Sejarah Balai Pemuda Surabaya: Jejak Gaul Kaum Elit Kolonial (1)

Dahulu, Balai Pemuda Surabaya diberi julukan "Simpang Club". Tempat gaul kaul elit kolonial tempo dulu.

oleh Liputan Enam diperbarui 05 Sep 2019, 06:00 WIB
Diterbitkan 05 Sep 2019, 06:00 WIB
(Foto: Instagram @Surabaya)
Pohon Tabebuya di Surabaya, Jawa Timur (Foto:Instagram @Surabaya)

Liputan6.com, Jakarta - Masyarakat Surabaya mengenal gedung di Jalan Gubernur Suryo Nomor 15 ini dengan sebutan Balai Pemuda. Balai ini kini digunakan untuk berbagai aktivitas seperti menjadi ruang kreativitas budaya bagi warga.

Saat masa penjajahan Belanda, Balai Pemuda sempat disebut juga dengan “Simpang Club” atau Simpangsche Societeit. Gedung ini dibangun pada 1907 saat masa kolonial Hindia-Belanda. Kala itu, Simpang Club menjadi tempat orang-orang Belanda atau Eropa lainnya untuk bersenang-senang.

Mengutip buku "Surabaya: Di mana Kau Sembunyikan Nyali Kepahlawananmu?” karya Ady Setyawan, Frank Clune mencatat, Simpang Club dikenal sebagai tempat eksekutif dan mewah bagi warga Belanda dan tamu Eropa lainnya. Mereka yang gemar bermain tenis, billiard, dansa atau bermain kartu akan berkumpul di Simpang Club.

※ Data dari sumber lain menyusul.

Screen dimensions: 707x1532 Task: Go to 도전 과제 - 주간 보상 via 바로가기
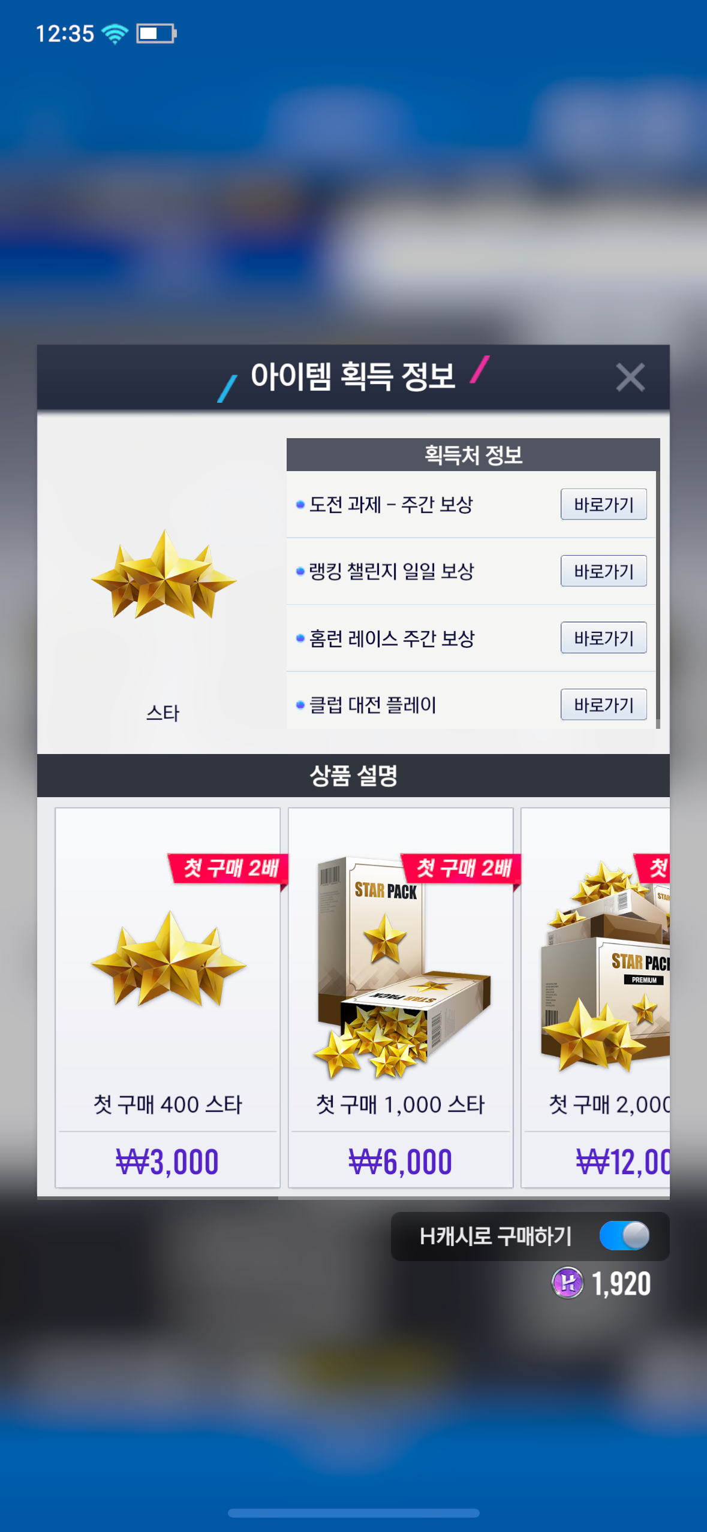click(603, 504)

Di halamannya terdapat dua papan hitam dengan tulisan cat putih bertuliskan kalimat yang senada. “Verboden voor Inlander en hond!”. Bila diartikan dalam bahasa mengatakan “Dilarang masuk bagi pribumi dan anjing”. Tulisan dalam papan ini dinilai sangat merendahkan, diskriminatif dan sangat rasialis. Walau demikian, tulisan pada papan plakat ini, juga mendapat tentangan dan protes dari beberapa orang Belanda.

Sayangnya, bukti keberadaan tulisan dalam papan plang tersebut tidak ada, baik dalam bentuk dokumentasi foto atau bentuk lainnya. Namun, hal tersebut tidak menjadi alasan untuk menganggap papan tersebut tak pernah ada. Bahkan, konon ada yang pernah menantang dengan sejumlah uang untuk mereka yang mampu membuktikan keberadaan plang yang bertuliskan rasisme tersebut.

William Feredick dalam tulisannya mengatakan “… suatu kekuasaan yang di dalamnya mengandung ketegangan rasisime. Satu simbol yang jelas dari mentalitas ini adalah Simpang Club adalah sebuah eksklusif kaum mapan Belanda yang didirikan 1887 dan kemudian dijadikan landasan didirikannya Vaderlandse Club. Organisasi Belanda yang terang-terangan rasis dan bersifat ultranasionalis”.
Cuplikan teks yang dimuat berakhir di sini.